**ENTRIES SUPPLIED:**
_ _ _ _
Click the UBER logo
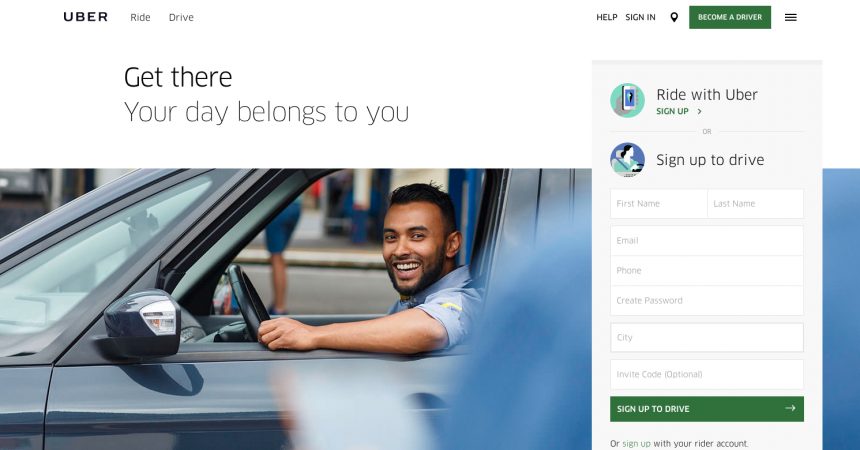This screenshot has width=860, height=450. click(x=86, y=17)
_ _ _ _
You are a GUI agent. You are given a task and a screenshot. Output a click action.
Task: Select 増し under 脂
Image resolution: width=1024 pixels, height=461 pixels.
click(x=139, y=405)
_ _ _ _
**TASK DESCRIPTION:** Edit the entries above, starting at the line that contains "You are a GUI" and stopping after the line that contains "click(x=139, y=405)": replace "screenshot" with "screen capture" and leave everything else unchanged. Return only those lines.

**TASK RESULT:**
You are a GUI agent. You are given a task and a screen capture. Output a click action.
Task: Select 増し under 脂
Image resolution: width=1024 pixels, height=461 pixels.
click(x=139, y=405)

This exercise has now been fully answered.